--- Problem to solve ---
Your task is to output every record exactly as it is given.
>>
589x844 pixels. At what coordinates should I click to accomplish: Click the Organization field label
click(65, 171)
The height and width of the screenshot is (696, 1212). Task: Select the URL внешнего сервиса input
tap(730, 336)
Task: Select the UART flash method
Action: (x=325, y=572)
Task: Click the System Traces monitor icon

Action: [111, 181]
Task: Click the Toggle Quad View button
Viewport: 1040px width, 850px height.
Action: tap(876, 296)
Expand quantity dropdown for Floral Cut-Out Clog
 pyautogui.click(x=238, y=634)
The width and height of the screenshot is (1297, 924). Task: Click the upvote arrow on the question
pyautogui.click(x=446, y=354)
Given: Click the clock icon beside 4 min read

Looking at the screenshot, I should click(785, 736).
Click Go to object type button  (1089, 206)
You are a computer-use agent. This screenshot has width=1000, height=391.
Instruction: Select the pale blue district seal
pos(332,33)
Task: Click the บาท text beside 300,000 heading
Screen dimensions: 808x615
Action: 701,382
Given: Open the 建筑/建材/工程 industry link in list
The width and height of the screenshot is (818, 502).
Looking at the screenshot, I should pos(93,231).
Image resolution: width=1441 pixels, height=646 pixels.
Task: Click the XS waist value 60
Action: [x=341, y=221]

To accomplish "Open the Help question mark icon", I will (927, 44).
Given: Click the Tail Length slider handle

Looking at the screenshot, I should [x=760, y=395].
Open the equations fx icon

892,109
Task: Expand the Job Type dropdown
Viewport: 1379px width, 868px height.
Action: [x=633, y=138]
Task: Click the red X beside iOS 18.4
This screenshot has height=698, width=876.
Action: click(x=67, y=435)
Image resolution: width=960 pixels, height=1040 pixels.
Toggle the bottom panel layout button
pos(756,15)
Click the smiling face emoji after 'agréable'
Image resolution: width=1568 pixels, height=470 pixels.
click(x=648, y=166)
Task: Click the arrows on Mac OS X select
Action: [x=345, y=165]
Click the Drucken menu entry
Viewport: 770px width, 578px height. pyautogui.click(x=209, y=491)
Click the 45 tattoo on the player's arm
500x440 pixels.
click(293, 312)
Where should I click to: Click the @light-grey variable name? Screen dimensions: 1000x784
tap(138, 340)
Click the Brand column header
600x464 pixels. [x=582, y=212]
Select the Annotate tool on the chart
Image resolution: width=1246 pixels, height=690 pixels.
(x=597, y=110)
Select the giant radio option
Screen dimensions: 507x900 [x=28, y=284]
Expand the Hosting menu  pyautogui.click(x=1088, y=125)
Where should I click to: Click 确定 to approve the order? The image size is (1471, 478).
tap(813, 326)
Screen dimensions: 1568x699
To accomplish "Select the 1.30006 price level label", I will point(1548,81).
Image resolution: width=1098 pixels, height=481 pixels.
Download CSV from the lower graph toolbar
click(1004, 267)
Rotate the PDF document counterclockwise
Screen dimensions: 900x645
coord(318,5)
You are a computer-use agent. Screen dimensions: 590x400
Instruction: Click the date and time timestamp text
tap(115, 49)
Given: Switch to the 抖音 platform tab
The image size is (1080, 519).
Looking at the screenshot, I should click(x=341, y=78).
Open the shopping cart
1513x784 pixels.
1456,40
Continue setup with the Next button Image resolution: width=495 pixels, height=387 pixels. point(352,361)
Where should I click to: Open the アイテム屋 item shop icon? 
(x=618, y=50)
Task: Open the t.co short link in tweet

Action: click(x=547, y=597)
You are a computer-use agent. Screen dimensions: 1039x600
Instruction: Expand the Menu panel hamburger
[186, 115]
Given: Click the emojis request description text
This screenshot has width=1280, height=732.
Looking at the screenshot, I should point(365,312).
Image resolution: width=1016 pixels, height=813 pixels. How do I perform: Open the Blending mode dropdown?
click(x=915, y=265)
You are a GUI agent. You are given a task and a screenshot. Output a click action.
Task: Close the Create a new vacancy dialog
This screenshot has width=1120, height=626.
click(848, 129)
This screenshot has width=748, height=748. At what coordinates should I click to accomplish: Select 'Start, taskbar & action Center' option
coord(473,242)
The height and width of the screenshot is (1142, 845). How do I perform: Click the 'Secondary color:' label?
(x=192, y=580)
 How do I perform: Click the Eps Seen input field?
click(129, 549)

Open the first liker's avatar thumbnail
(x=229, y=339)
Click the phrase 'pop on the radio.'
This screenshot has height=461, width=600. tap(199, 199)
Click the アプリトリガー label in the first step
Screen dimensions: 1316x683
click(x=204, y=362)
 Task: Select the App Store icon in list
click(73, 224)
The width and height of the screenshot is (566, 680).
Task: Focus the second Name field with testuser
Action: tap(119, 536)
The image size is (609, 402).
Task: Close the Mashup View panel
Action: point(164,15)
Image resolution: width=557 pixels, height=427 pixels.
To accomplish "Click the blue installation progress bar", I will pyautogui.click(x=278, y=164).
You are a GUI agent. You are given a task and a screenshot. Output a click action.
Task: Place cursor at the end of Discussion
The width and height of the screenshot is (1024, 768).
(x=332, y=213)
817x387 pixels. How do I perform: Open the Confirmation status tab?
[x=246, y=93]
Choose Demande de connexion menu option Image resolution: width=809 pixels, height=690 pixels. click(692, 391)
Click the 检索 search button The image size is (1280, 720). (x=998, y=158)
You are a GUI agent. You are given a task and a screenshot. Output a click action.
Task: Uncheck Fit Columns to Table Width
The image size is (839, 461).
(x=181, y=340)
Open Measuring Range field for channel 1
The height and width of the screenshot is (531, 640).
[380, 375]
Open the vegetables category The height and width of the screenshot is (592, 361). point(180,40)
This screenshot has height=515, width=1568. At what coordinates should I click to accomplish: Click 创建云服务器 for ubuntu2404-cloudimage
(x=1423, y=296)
<<
--- Output of the exercise ---
589x844 pixels. At what coordinates should I click to accomplish: Click the Organization field label
click(65, 171)
The height and width of the screenshot is (696, 1212). Task: Select the URL внешнего сервиса input
tap(730, 336)
Task: Select the UART flash method
Action: (x=325, y=572)
Task: Click the System Traces monitor icon

Action: [111, 181]
Task: Click the Toggle Quad View button
Viewport: 1040px width, 850px height.
Action: tap(876, 296)
Expand quantity dropdown for Floral Cut-Out Clog
 pyautogui.click(x=238, y=634)
The width and height of the screenshot is (1297, 924). Task: Click the upvote arrow on the question
pyautogui.click(x=446, y=354)
Given: Click the clock icon beside 4 min read

Looking at the screenshot, I should click(785, 736).
Click Go to object type button  (1089, 206)
You are a computer-use agent. This screenshot has width=1000, height=391.
Instruction: Select the pale blue district seal
pos(332,33)
Task: Click the บาท text beside 300,000 heading
Screen dimensions: 808x615
Action: 701,382
Given: Open the 建筑/建材/工程 industry link in list
The width and height of the screenshot is (818, 502).
Looking at the screenshot, I should pos(93,231).
Image resolution: width=1441 pixels, height=646 pixels.
Task: Click the XS waist value 60
Action: [x=341, y=221]

To accomplish "Open the Help question mark icon", I will (927, 44).
Given: Click the Tail Length slider handle

Looking at the screenshot, I should [x=760, y=395].
Open the equations fx icon

892,109
Task: Expand the Job Type dropdown
Viewport: 1379px width, 868px height.
Action: [x=633, y=138]
Task: Click the red X beside iOS 18.4
This screenshot has height=698, width=876.
Action: click(x=67, y=435)
Image resolution: width=960 pixels, height=1040 pixels.
Toggle the bottom panel layout button
pos(756,15)
Click the smiling face emoji after 'agréable'
Image resolution: width=1568 pixels, height=470 pixels.
click(x=648, y=166)
Task: Click the arrows on Mac OS X select
Action: [x=345, y=165]
Click the Drucken menu entry
Viewport: 770px width, 578px height. pyautogui.click(x=209, y=491)
Click the 45 tattoo on the player's arm
500x440 pixels.
click(293, 312)
Where should I click to: Click the @light-grey variable name? Screen dimensions: 1000x784
tap(138, 340)
Click the Brand column header
600x464 pixels. [x=582, y=212]
Select the Annotate tool on the chart
Image resolution: width=1246 pixels, height=690 pixels.
(x=597, y=110)
Select the giant radio option
Screen dimensions: 507x900 [x=28, y=284]
Expand the Hosting menu  pyautogui.click(x=1088, y=125)
Where should I click to: Click 确定 to approve the order? The image size is (1471, 478).
tap(813, 326)
Screen dimensions: 1568x699
To accomplish "Select the 1.30006 price level label", I will point(1548,81).
Image resolution: width=1098 pixels, height=481 pixels.
Download CSV from the lower graph toolbar
click(1004, 267)
Rotate the PDF document counterclockwise
Screen dimensions: 900x645
coord(318,5)
You are a computer-use agent. Screen dimensions: 590x400
Instruction: Click the date and time timestamp text
tap(115, 49)
Given: Switch to the 抖音 platform tab
The image size is (1080, 519).
Looking at the screenshot, I should click(x=341, y=78).
Open the shopping cart
1513x784 pixels.
1456,40
Continue setup with the Next button Image resolution: width=495 pixels, height=387 pixels. point(352,361)
Where should I click to: Open the アイテム屋 item shop icon? 
(x=618, y=50)
Task: Open the t.co short link in tweet

Action: click(x=547, y=597)
You are a computer-use agent. Screen dimensions: 1039x600
Instruction: Expand the Menu panel hamburger
[186, 115]
Given: Click the emojis request description text
This screenshot has width=1280, height=732.
Looking at the screenshot, I should point(365,312).
Image resolution: width=1016 pixels, height=813 pixels. How do I perform: Open the Blending mode dropdown?
click(x=915, y=265)
You are a GUI agent. You are given a task and a screenshot. Output a click action.
Task: Close the Create a new vacancy dialog
This screenshot has width=1120, height=626.
click(848, 129)
This screenshot has width=748, height=748. At what coordinates should I click to accomplish: Select 'Start, taskbar & action Center' option
coord(473,242)
The height and width of the screenshot is (1142, 845). How do I perform: Click the 'Secondary color:' label?
(x=192, y=580)
 How do I perform: Click the Eps Seen input field?
click(129, 549)

Open the first liker's avatar thumbnail
(x=229, y=339)
Click the phrase 'pop on the radio.'
This screenshot has height=461, width=600. tap(199, 199)
Click the アプリトリガー label in the first step
Screen dimensions: 1316x683
click(x=204, y=362)
 Task: Select the App Store icon in list
click(73, 224)
The width and height of the screenshot is (566, 680).
Task: Focus the second Name field with testuser
Action: tap(119, 536)
The image size is (609, 402).
Task: Close the Mashup View panel
Action: point(164,15)
Image resolution: width=557 pixels, height=427 pixels.
To accomplish "Click the blue installation progress bar", I will pyautogui.click(x=278, y=164).
You are a GUI agent. You are given a task and a screenshot. Output a click action.
Task: Place cursor at the end of Discussion
The width and height of the screenshot is (1024, 768).
(x=332, y=213)
817x387 pixels. How do I perform: Open the Confirmation status tab?
[x=246, y=93]
Choose Demande de connexion menu option Image resolution: width=809 pixels, height=690 pixels. click(692, 391)
Click the 检索 search button The image size is (1280, 720). (x=998, y=158)
You are a GUI agent. You are given a task and a screenshot. Output a click action.
Task: Uncheck Fit Columns to Table Width
The image size is (839, 461).
(x=181, y=340)
Open Measuring Range field for channel 1
The height and width of the screenshot is (531, 640).
[380, 375]
Open the vegetables category The height and width of the screenshot is (592, 361). point(180,40)
This screenshot has height=515, width=1568. At what coordinates should I click to accomplish: Click 创建云服务器 for ubuntu2404-cloudimage
(x=1423, y=296)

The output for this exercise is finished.